*Work required*:
In the copy, include exactly the lines from the one with "Click the レ check column header" through the end of the data and no others, both ends kept, with every picture left out.

*Dataset*:
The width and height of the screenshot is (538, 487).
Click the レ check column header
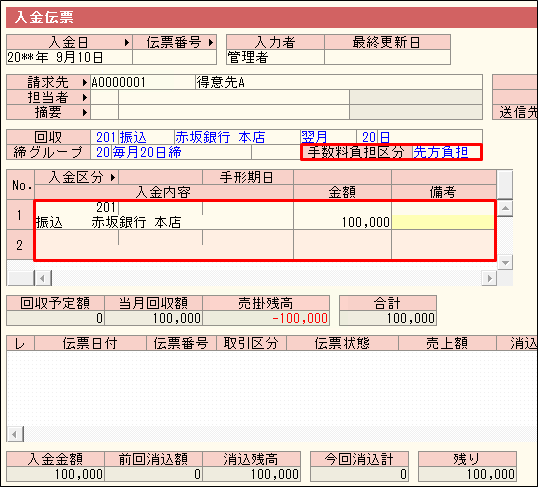(20, 343)
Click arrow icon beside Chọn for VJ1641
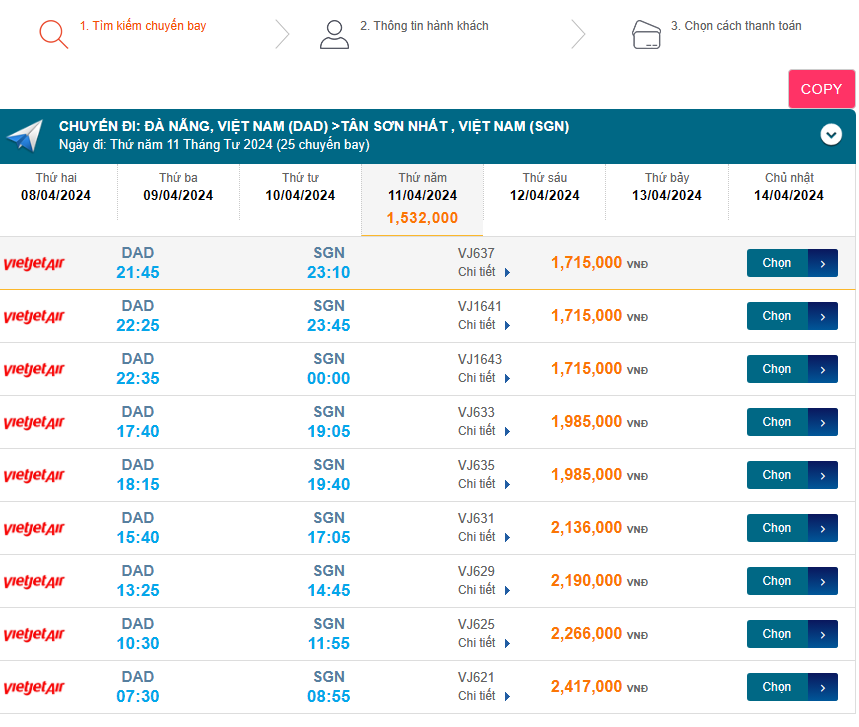The width and height of the screenshot is (859, 727). click(x=822, y=316)
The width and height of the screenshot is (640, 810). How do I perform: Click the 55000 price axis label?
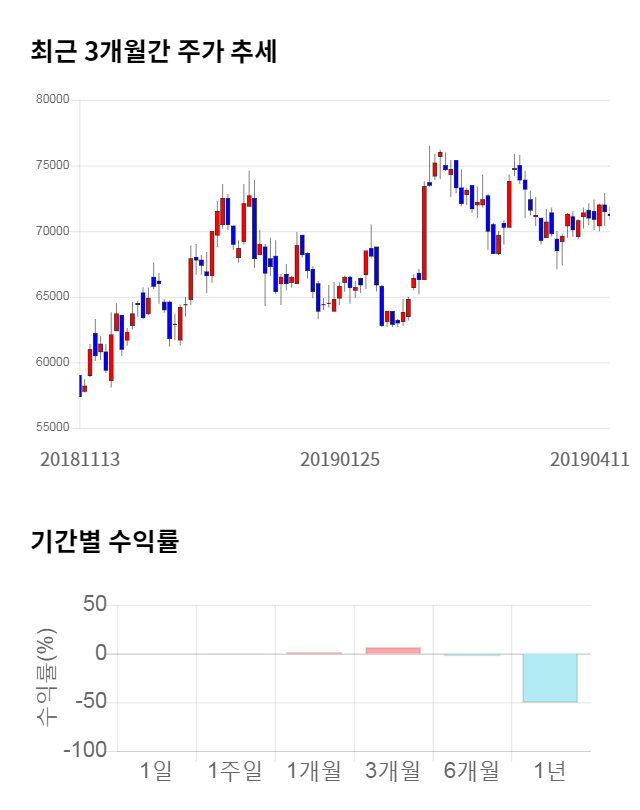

*Written solution*:
Click the レ check column header
(20, 343)
Click arrow icon beside Chọn for VJ1641
The width and height of the screenshot is (859, 727). click(x=822, y=316)
The width and height of the screenshot is (640, 810). How do I perform: Click the 55000 price axis label?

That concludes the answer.